What the task requires -
Every line of the data should be retyped with no difference from the original.

Data for processing -
§ §

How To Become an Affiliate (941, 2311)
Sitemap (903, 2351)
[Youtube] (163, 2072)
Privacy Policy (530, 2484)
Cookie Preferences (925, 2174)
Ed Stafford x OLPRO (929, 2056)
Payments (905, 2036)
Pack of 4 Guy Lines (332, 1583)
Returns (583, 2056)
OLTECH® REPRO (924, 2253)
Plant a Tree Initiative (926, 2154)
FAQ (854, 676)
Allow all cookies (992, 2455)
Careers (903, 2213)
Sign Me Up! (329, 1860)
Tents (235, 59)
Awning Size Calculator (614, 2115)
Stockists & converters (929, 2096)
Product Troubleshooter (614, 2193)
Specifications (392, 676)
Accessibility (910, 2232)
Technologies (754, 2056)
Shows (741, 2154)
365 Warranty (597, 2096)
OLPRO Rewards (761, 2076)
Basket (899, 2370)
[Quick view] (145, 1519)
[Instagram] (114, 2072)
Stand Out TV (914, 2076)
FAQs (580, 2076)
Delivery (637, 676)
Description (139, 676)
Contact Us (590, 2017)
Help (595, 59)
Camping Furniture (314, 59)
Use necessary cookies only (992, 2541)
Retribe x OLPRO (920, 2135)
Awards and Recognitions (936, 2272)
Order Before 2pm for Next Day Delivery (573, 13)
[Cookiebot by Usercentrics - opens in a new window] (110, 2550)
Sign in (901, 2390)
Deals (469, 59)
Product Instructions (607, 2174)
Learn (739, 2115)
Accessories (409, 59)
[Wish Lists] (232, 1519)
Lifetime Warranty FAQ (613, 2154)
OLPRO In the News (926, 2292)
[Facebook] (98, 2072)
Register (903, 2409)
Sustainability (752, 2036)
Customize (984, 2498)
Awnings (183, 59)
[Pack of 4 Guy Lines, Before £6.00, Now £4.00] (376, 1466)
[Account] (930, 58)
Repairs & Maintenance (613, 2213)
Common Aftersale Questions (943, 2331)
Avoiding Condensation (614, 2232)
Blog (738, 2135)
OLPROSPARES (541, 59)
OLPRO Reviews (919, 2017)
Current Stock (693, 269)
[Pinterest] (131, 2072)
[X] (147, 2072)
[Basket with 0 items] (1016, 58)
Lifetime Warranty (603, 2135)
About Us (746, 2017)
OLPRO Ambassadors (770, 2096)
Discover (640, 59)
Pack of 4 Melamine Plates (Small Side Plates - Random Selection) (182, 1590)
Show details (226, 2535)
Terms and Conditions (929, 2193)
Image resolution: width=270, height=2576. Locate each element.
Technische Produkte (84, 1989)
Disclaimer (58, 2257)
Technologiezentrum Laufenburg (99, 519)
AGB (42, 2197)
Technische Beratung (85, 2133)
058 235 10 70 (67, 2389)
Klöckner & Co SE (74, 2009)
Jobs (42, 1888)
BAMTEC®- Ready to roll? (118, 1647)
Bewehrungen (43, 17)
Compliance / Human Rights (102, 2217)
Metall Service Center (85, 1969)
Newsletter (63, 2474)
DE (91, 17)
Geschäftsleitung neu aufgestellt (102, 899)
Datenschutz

§ §

Output of the task -
How To Become an Affiliate (941, 2311)
Sitemap (903, 2351)
[Youtube] (163, 2072)
Privacy Policy (530, 2484)
Cookie Preferences (925, 2174)
Ed Stafford x OLPRO (929, 2056)
Payments (905, 2036)
Pack of 4 Guy Lines (332, 1583)
Returns (583, 2056)
OLTECH® REPRO (924, 2253)
Plant a Tree Initiative (926, 2154)
FAQ (854, 676)
Allow all cookies (992, 2455)
Careers (903, 2213)
Sign Me Up! (329, 1860)
Tents (235, 59)
Awning Size Calculator (614, 2115)
Stockists & converters (929, 2096)
Product Troubleshooter (614, 2193)
Specifications (392, 676)
Accessibility (910, 2232)
Technologies (754, 2056)
Shows (741, 2154)
365 Warranty (597, 2096)
OLPRO Rewards (761, 2076)
Basket (899, 2370)
[Quick view] (145, 1519)
[Instagram] (114, 2072)
Stand Out TV (914, 2076)
FAQs (580, 2076)
Delivery (637, 676)
Description (139, 676)
Contact Us (590, 2017)
Help (595, 59)
Camping Furniture (314, 59)
Use necessary cookies only (992, 2541)
Retribe x OLPRO (920, 2135)
Awards and Recognitions (936, 2272)
Order Before 2pm for Next Day Delivery (573, 13)
[Cookiebot by Usercentrics - opens in a new window] (110, 2550)
Sign in (901, 2390)
Deals (469, 59)
Product Instructions (607, 2174)
Learn (739, 2115)
Accessories (409, 59)
[Wish Lists] (232, 1519)
Lifetime Warranty FAQ (613, 2154)
OLPRO In the News (926, 2292)
[Facebook] (98, 2072)
Register (903, 2409)
Sustainability (752, 2036)
Customize (984, 2498)
Awnings (183, 59)
[Pack of 4 Guy Lines, Before £6.00, Now £4.00] (376, 1466)
[Account] (930, 58)
Repairs & Maintenance (613, 2213)
Common Aftersale Questions (943, 2331)
Avoiding Condensation (614, 2232)
Blog (738, 2135)
OLPROSPARES (541, 59)
OLPRO Reviews (919, 2017)
Current Stock (693, 269)
[Pinterest] (131, 2072)
[X] (147, 2072)
[Basket with 0 items] (1016, 58)
Lifetime Warranty (603, 2135)
About Us (746, 2017)
OLPRO Ambassadors (770, 2096)
Discover (640, 59)
Pack of 4 Melamine Plates (Small Side Plates - Random Selection) (182, 1590)
Show details (226, 2535)
Terms and Conditions (929, 2193)
Image resolution: width=270, height=2576. Locate each element.
Technische Produkte (84, 1989)
Disclaimer (58, 2257)
Technologiezentrum Laufenburg (99, 519)
AGB (42, 2197)
Technische Beratung (85, 2133)
058 235 10 70 (67, 2389)
Klöckner & Co SE (74, 2009)
Jobs (42, 1888)
BAMTEC®- Ready to roll? (118, 1647)
Bewehrungen (43, 17)
Compliance / Human Rights (102, 2217)
Metall Service Center (85, 1969)
Newsletter (63, 2474)
DE (91, 17)
Geschäftsleitung neu aufgestellt (102, 899)
Datenschutz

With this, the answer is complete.